Male carriage of G. vaginalis is much less prevalent than female, however the organism is commonly detected in urethral and rectal samples. The rates of asymptomatic male urethral colonization has been estimated at 11.4% [7], but rectal colonization results are conflicting, with reported rates ranging from 0 to 83.2% [2,7]. Of note, the 83.2% rate was obtained by qPCR assay rather than culture in a sample of men who have sex with men. Few reports of G. vaginalis causing severe infections have been reported (Table 1) in the literature, including septicemia [8] and two cases of perinephric abscess [9,10]. There has been one previously reported case of G. vaginalis causing pulmonary abscess that occurred in a male alcohol abuser [4].
Table 1.
Study | Age | Presentation | History | Diagnostic method | Management |
---|---|---|---|---|---|
Wilson et al. [8] | 19 | Septicemia with shock secondary to UTI; DIC | Meatal stricture | Urine culture | IV Fluids, platelets, cryoprecipitate, FFP, dopamine, mannitol, cefuroxime and gentamicin; Dilation of meatal stricture |
Calvert et al. [9] | 50 | Perinephric abscess | 30 pack-year smoking, 25 units alcohol/week. | Direct microscopy from perinephric abscess pus; Horse-blood agar | IV High dose benzylpenicillin, cefuroxime, metronidazole |
Finkelhor et al. [10] | 37 | Perinephric abscess | Five years after receiving third kidney transplant | Urine culture | IV Ampicillin |
Legrand et al. [4] | 41, male | Pulmonary abscess and empyema | Alcohol abuser | Bronchoscopic aspirate and pleural drainage | Clindamycin and minocycline |
In our patient, G. vaginalis was isolated from bronchoalveolar lavage culture, and was presumed to be contributing to the patient's pneumonia as well as potentially to his pulmonary abscess.
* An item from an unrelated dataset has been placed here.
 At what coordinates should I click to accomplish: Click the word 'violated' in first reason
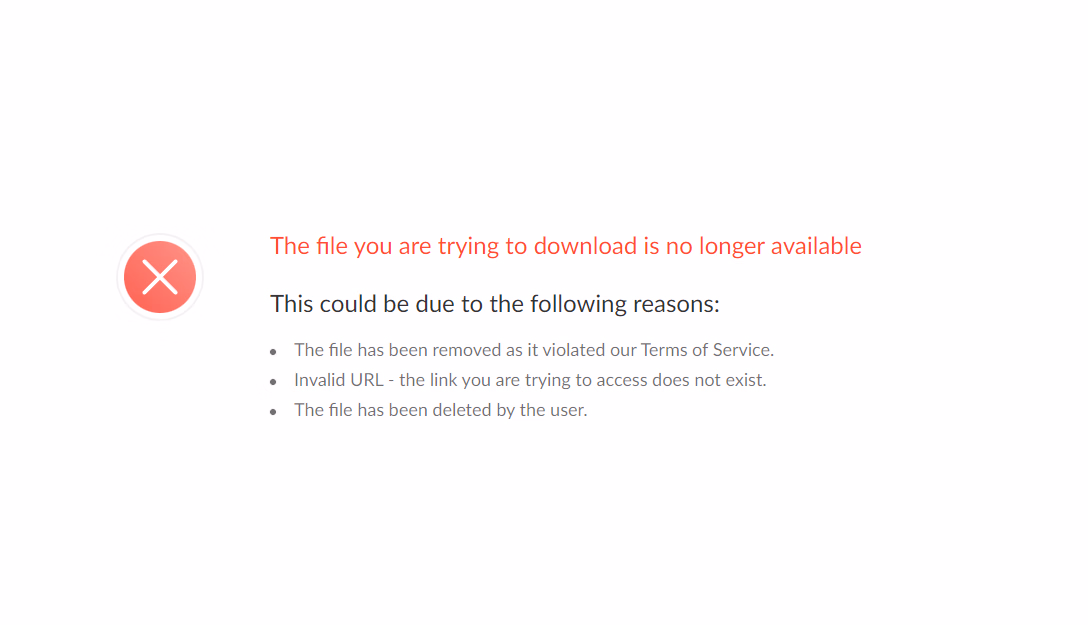(x=573, y=350)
It is likely that the pathogen was able to attach to the lung epithelium via its fimbriae similarly to how it attaches to vaginal epithelium. However, it is unclear how the organism was transmitted to the lung, although it is possible that it spread through direct contact. After identifying this pathogen, metronidazole was added to his antibiotic regimen of vancomycin and cefepime. For unclear reasons, the patient did not show improvement in the first 4 days after metronidazole initiation, but he did quickly improve after day 19 when vancomycin and cefepime were switched to ceftriaxone. Although he was found to have co-infection with H. influenzae, this pathogen was sensitive to the cefepime the patient had been receiving.
4. Conclusion
To our knowledge, this is the second reported case of G. vaginalis isolated from a pulmonary culture and the first in a previously healthy, immunocompetent young male outside of the urinary tract. Our case demonstrates an unusual source of pulmonary infection and highlights the importance of proper microbial isolation to guide treatment.